Basket trials are genotype-focused designs where a single drug on a specific mutation or mutations is tested in different cancer types. Each cohort is analyzed separately but in the same clinical trial. If the treatment under study demonstrates a signal of efficacy in a particular cohort, the cohort can be expanded to enrol more patients with the identified cancer type, while cohorts that do not demonstrate efficacy can be closed. This approach is advantageous when the mutation is rare because it allows flexibility for a combination of multiple, independent, small studies within a single trial. The intent of basket trials can be either exploratory or for registration. Among basket trials, Novartis developed the SIGNATURE study, the enrolment started in 2013 and preliminary results were presented at last ASCO Congress. Primary objective of the study is clinical benefit (SD or better for ≥ 16 weeks). Patients receive a specific drug according to the molecular profile. The most common tumor types involved are CRC and non–small cell lung cancer. The most frequent genetic alterations among treated patients were RAS mutation (68%), PIK3CA mutation (55%), and PTEN loss (41%). Preliminary activity was observed in various tumors 126.

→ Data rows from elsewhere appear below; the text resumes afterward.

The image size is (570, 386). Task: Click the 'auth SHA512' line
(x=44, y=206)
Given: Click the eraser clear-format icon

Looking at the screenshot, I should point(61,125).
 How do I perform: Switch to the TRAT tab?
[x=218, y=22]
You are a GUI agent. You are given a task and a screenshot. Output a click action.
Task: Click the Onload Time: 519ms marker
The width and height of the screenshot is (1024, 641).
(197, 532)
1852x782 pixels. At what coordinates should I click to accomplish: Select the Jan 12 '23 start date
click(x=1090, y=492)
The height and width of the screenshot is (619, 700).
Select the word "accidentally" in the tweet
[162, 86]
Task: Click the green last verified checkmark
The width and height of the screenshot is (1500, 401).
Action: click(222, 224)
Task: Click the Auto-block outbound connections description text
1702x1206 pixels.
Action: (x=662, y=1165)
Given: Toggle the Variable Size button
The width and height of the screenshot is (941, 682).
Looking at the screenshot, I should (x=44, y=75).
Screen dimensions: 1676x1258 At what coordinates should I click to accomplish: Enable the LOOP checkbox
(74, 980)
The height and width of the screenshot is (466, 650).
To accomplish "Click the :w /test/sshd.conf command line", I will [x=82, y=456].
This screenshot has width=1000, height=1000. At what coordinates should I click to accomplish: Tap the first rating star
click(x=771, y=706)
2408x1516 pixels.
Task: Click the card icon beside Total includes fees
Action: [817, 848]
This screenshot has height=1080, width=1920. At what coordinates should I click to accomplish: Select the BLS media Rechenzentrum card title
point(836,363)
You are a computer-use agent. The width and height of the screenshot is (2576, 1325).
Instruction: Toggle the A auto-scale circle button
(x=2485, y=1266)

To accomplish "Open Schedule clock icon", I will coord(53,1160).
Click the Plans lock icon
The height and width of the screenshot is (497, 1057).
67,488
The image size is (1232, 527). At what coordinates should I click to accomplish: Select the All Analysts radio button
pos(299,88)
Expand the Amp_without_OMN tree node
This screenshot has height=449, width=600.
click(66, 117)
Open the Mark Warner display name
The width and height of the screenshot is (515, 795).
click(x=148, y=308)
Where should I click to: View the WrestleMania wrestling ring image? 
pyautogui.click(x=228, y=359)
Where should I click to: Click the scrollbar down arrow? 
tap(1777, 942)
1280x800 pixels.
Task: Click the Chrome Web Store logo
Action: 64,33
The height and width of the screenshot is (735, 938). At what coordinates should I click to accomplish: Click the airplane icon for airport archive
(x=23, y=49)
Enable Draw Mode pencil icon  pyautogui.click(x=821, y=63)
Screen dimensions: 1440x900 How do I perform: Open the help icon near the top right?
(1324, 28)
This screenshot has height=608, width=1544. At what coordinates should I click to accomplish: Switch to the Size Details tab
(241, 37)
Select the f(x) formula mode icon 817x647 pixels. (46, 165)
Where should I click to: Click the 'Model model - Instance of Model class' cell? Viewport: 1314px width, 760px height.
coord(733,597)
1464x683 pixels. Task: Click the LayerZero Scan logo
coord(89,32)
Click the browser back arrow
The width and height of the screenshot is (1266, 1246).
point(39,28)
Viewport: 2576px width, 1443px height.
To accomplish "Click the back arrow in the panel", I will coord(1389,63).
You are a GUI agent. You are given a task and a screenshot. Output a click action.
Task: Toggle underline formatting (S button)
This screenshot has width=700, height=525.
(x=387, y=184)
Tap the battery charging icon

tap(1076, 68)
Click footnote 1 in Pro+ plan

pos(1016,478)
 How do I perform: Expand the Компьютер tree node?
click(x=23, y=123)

“Hybrid” trials represent a mix of umbrella and basket trial design frameworks, a single protocol might include either multiple umbrella subtrials (same histology, different molecular aberrations), or multiple basket subtrials (same molecular aberrations, different histologies). The NCI developed 2 examples of such trial, the NCI-MPACT (“Molecular Profiling-Based Assignment of Cancer Therapy”) and NCI-MATCH (Molecular Analysis for Therapy Choice). The first one identifies genetic alteration and randomizes patients to receive a treatment that targets that alteration or a different non target cancer treatment. Primary endpoints are overall response rate (ORR) and PFS. Current targeted drugs studied in MPACT include ABT-888 (PARP inhibitor) with temozolomid; AZD1775 (MK-1775) (Wee1 inhibitor) with carboplatin and trametinib (MEK inhibitor)127. The second one analyzes patients’ tumors to determine whether they contain actionable mutations and assigns treatment based on the abnormality. It's a phase II and primary endpoint is ORR, enrollment started in August 2015, target accrual is 3000 patients128.
CONCLUSION
The deeper understanding of CRC biology and the large amount of data obtained from molecular profiling and ‘omics’ techniques point out colon cancer as a heterogeneous disease with no driver mutations.
Translational research is focusing on the early identification of biomarkers during clinical development of new anticancer drugs. Such an approach should inform the design and conduct of early-phase clinical trials and allow consistency between populations in early- phase and phase III clinical trials.
Providing a benchmark to the international community based on a set of common principles for the integration of biomarkers into trials is important to facilitate exchange of data, promote quality, and accelerate research while respecting local approaches and legislation. Recently a risk-management approach was developed by an NCI, NCRI, and EORTC working group in order to effectively integrate biomarkers in clinical trials. 129
Finally, it is important to understand that molecular profiles are dynamic and might change under treatment pressure, thanks to the development of liquid biopsies we are now able to molecularly monitor our patients in the real time and to identify molecular mechanism of escape informing us of possible novel treatment options. 130.